Em maior ou menor medida, acho que este é o meu caso. Nada mais pode justificar que esteja sempre deixando para depois consultas que podem ser determinantes tanto para o bem-estar quanto para a própria vida. Ora, sei desde sempre que os hipocondríacos normalmente são bastante longevos. Tinha uma tia que morreu aos quase 90 que acionava o médico à menor verruga que aparecesse na pele. E não tenha semana em que não achasse alguma coisa.

Já eu perco a alegria de viver – que é tanta – a partir do momento que marco a consulta. Normalmente, marcam por mim, pagam e então me sinto obrigado a comparecer. Mas os dias que antecedem são desprovidos de qualquer encanto. Tento emagrecer uns quilos, seguro na alimentação para que as taxas tenham um bom desempenho e procuro versões suaves para descrever as coisas que sinto, apesar de muitas delas merecerem cuidados. Mas prefiro o autoengano.  
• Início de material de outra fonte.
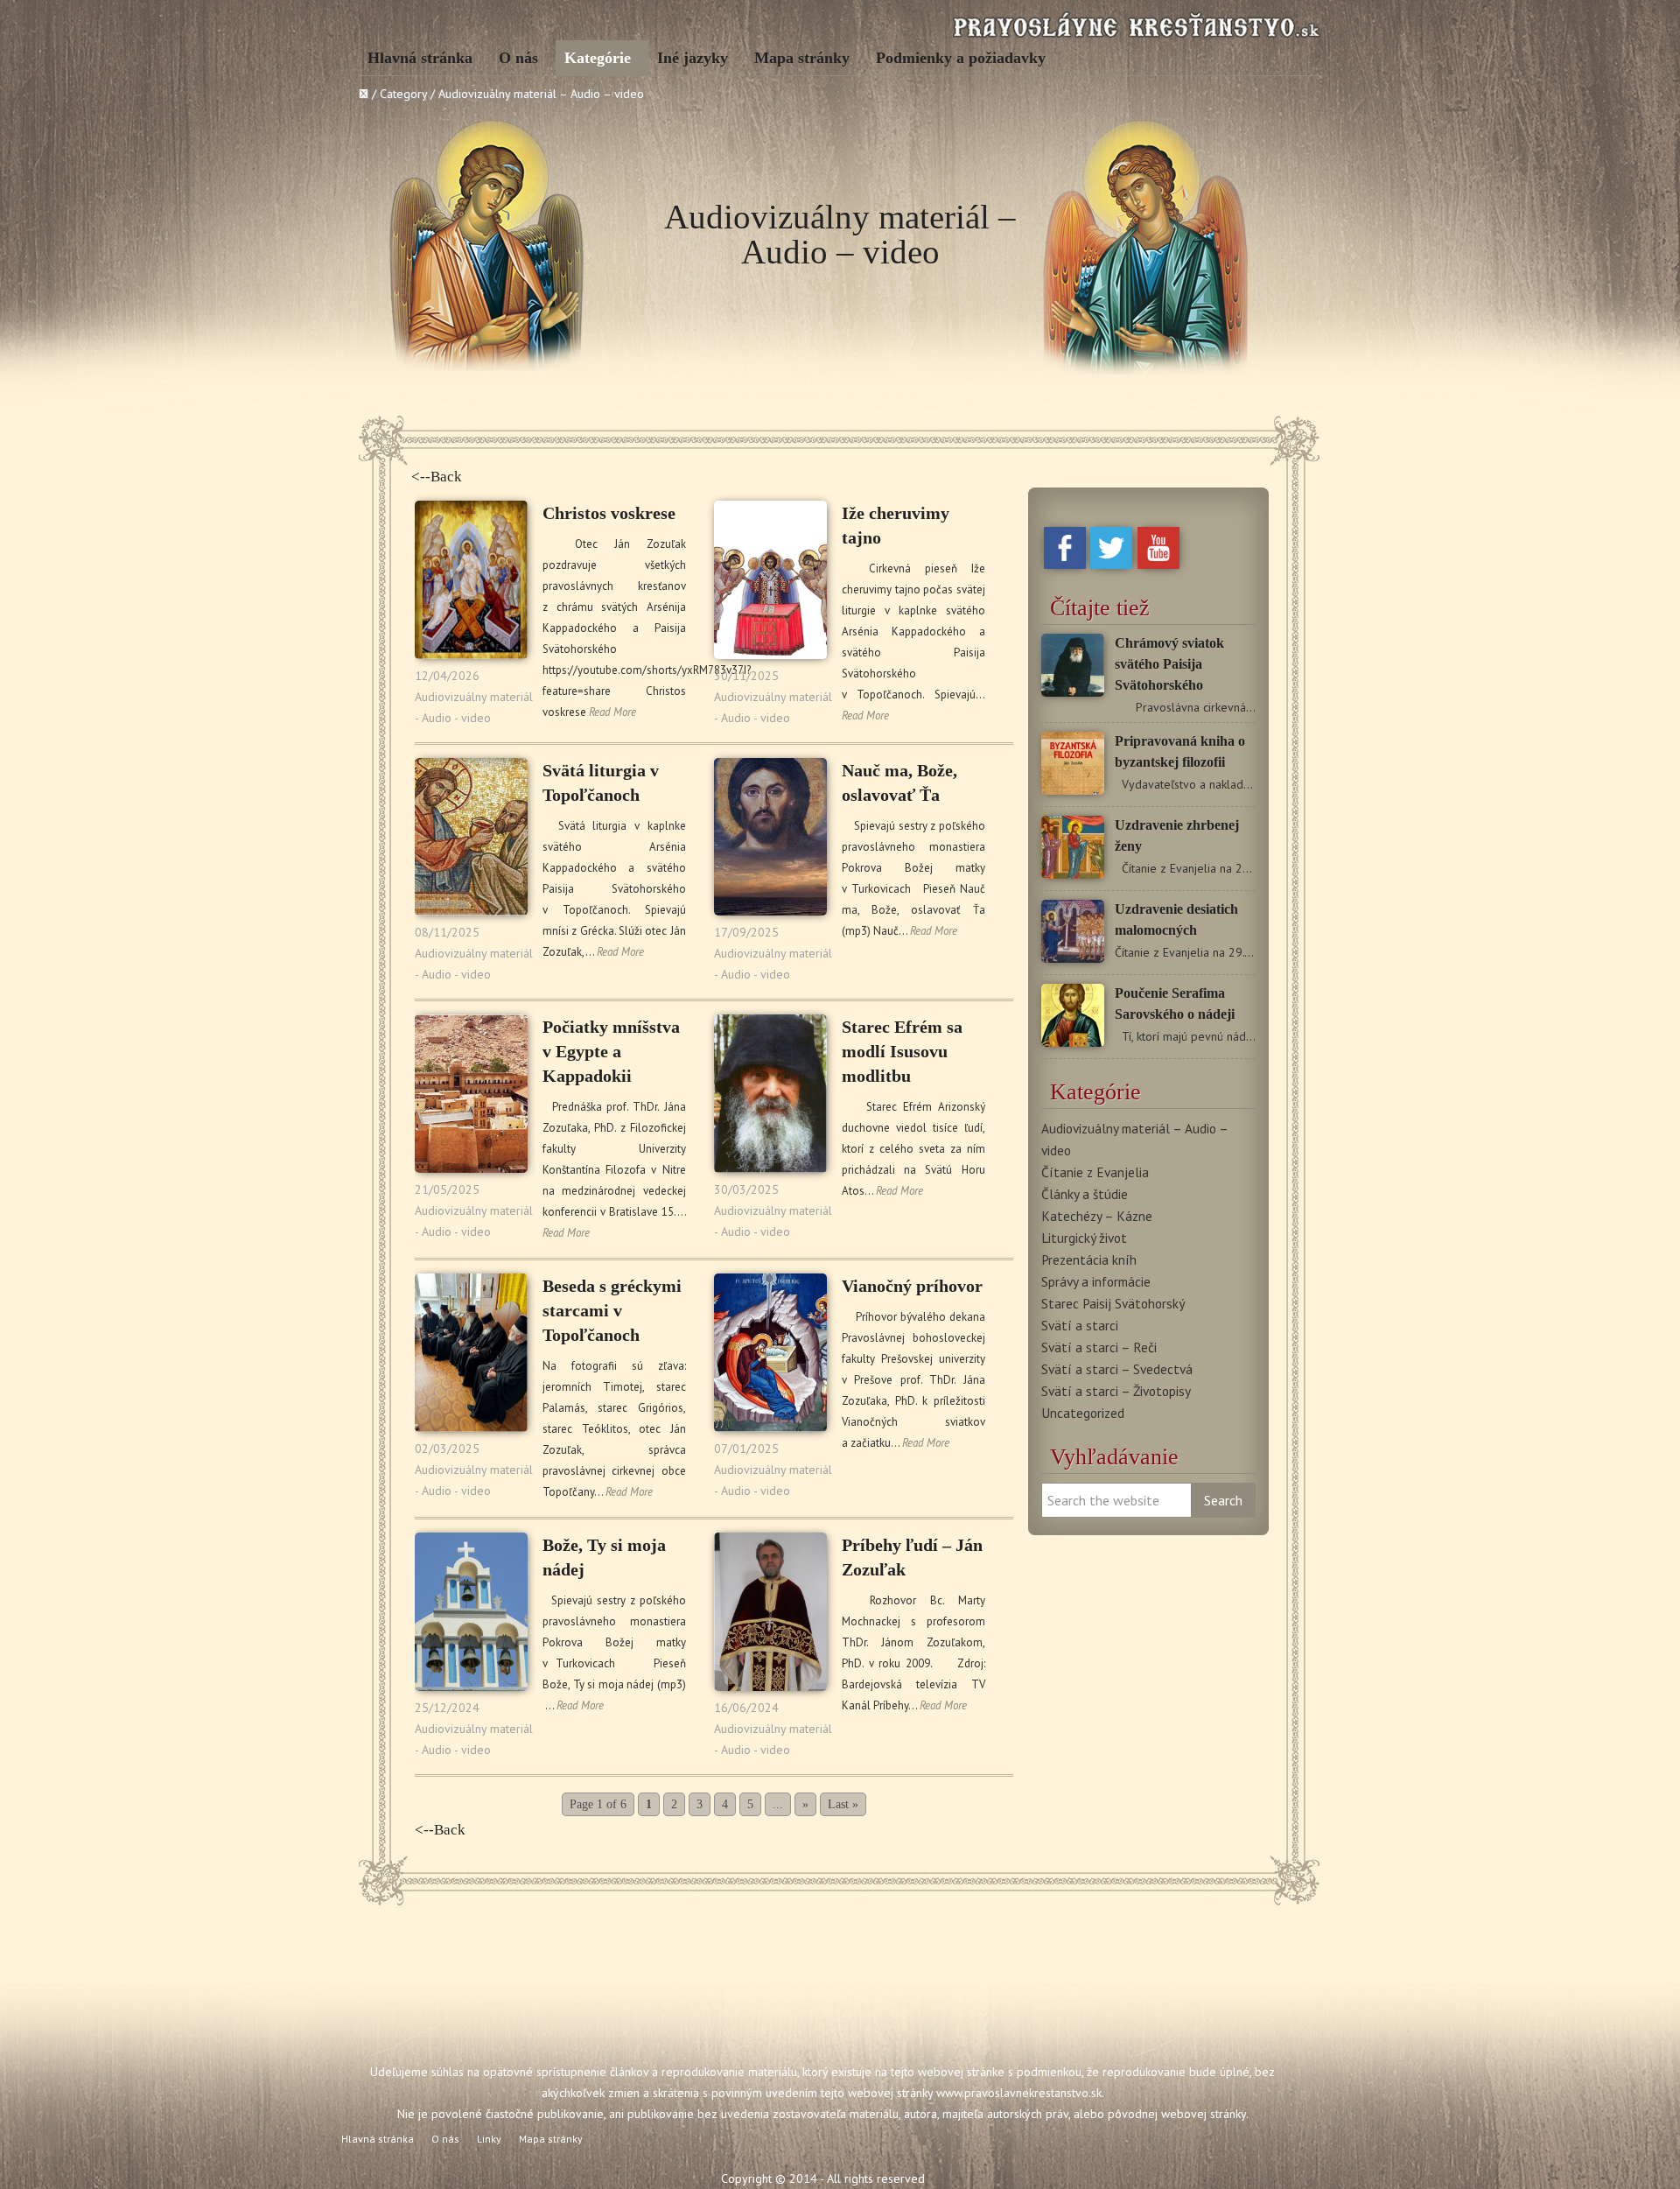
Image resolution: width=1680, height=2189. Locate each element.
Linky (489, 2138)
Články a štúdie (1084, 1194)
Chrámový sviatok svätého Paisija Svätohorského (1169, 663)
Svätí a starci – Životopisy (1116, 1391)
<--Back (436, 476)
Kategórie (597, 58)
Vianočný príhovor (912, 1285)
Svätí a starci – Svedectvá (1117, 1369)
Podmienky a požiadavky (961, 58)
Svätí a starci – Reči (1099, 1347)
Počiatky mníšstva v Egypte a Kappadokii (611, 1051)
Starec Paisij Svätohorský (1113, 1303)
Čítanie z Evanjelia (1095, 1172)
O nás (518, 58)
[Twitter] (1111, 564)
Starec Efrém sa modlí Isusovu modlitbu (902, 1051)
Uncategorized (1082, 1412)
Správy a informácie (1096, 1281)
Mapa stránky (802, 58)
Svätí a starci (1079, 1325)
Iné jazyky (692, 58)
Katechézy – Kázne (1096, 1215)
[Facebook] (1065, 564)
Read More (612, 712)
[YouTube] (1159, 564)
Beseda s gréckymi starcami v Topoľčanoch (612, 1310)
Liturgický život (1084, 1237)
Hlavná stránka (420, 58)
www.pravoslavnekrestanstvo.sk (1019, 2093)
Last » (843, 1804)
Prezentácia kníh (1089, 1259)
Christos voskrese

Acho que é certo atribuir essa fobia ao fato de que nunca tive até hoje nada de minimamente preocupante. Com resistência acima da média, contam-se nos dedos das mãos as vezes que fui ao médico. Tenho certeza de que fui três vezes mais ao pediatra, pelas mãos de minha mãe, do que fui entre os 15 anos e os 60. No dia que tiver que enfrentar um diagnóstico cruel, não sei como reagirei. Imagino que com as reações típicas de negação, se a doença assim o permitir. 

Conversando sobre isso com um médico que reside em Portugal, e que deixou a profissão para se tornar construtor, ele me recomendou tentar esclarecer isso via terapia. Afinal, dos 60 para frente, não se pode evitar os médicos por muito tempo porque a progressão de certas enfermidades pode ser galopante. Semanas, segundo ele, podem fazer enorme diferença. Mas cadê coragem e tempo para procurar um psiquiatra para contornar um problema de que sou consciente? 

Como viajo bastante, sempre digo: quando estiver no Recife, vou ao médico lá. Se tiver alguma coisa, estarei perto dos familiares. Quando estou lá, penso: deixo para São Paulo, onde os exames são feitos na hora. Ao explicar porque desisti, penso: é melhor esperar estar na Europa ou nos Estados Unidos. Assim, em caso de más notícias, terei tempo de processá-las com calma. E nessa pisada vou adiando o encontro com o inevitável. 

Iatrofobia, não tenho nenhum prazer em conhecê-la. Mas pelo menos sei agora por qual nome atende minha maior inimiga. A minha anfitriã do além-túmulo.